Ghana to boost energy output and infrastructure in 2026 growth reset
ACCRA, November 27, 2025 – Ghana will scale up investment in energy infrastructure and gas-to-power capacity as part of a broader 2026 economic reset strategy, KPMG said in a report released on Wednesday.
The government’s 2026 budget, released on November 13, sets a 4.8% GDP growth target and outlines a shift from crude oil to natural gas for power generation, alongside plans to construct a 1.2-GW state-owned thermal plant and assess new hydro potential. Gas supply will expand by 4.25 mcm (150 mcf) per day from Jubilee and OCTP fields in the medium term, supported by upstream reinvestment equivalent to USD 3.5 billion.
Energy sector reforms are central to the GHC 30-billion (USD 2.5-billion) Big Push Programme, which will fund critical infrastructure in power, roads and connectivity. Ghana also aims to enhance rural electrification and launch off-grid solar projects, while energy reliability underpins the new 24-Hour Economy strategy to drive industrial productivity.
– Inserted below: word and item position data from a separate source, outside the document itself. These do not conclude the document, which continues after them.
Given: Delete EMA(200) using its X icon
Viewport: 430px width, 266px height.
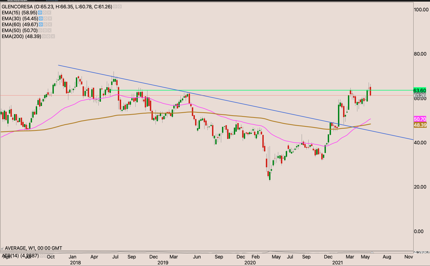Looking at the screenshot, I should [53, 36].
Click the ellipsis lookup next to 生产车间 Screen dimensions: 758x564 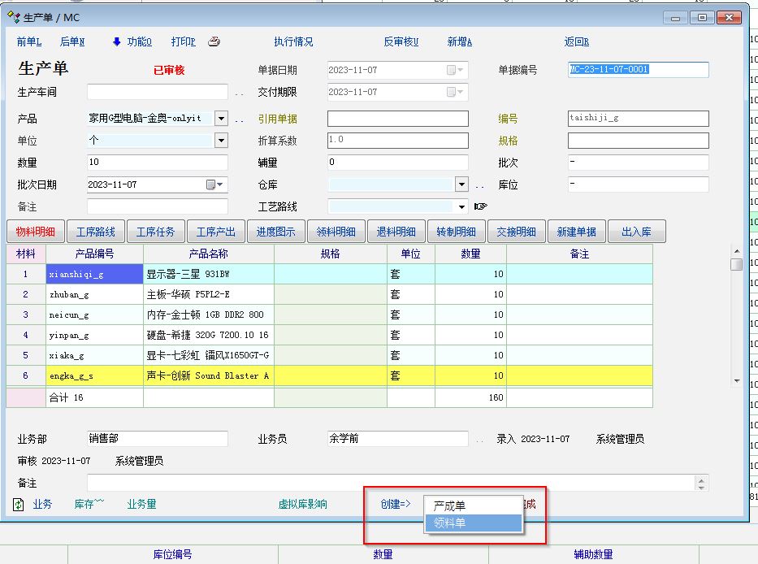tap(239, 93)
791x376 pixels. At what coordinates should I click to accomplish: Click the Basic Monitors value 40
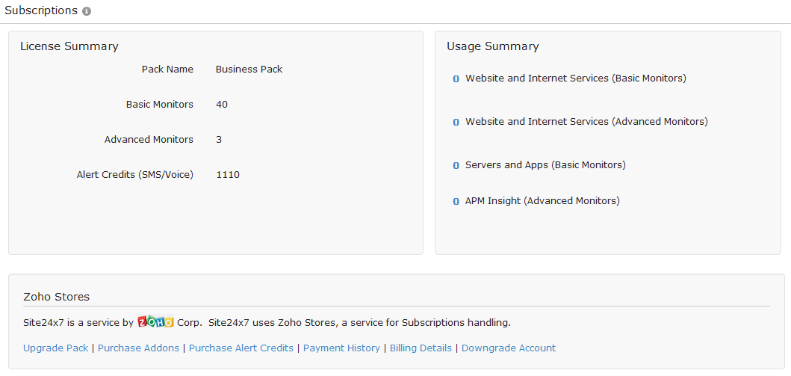222,104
Read KPMG’s full report here
Macroeconomic stability has improved with inflation at 8.0%, a stronger Cedi and public debt reduced to 45% of GDP. Fiscal measures include a 1.5% primary surplus and reforms to the Fiscal Responsibility Act to reinforce investor confidence.
KPMG is a global advisory and audit firm. In Ghana, it supports public finance reforms and works with development partners such as UNDP on policy assessment, investment strategy and sustainable growth initiatives.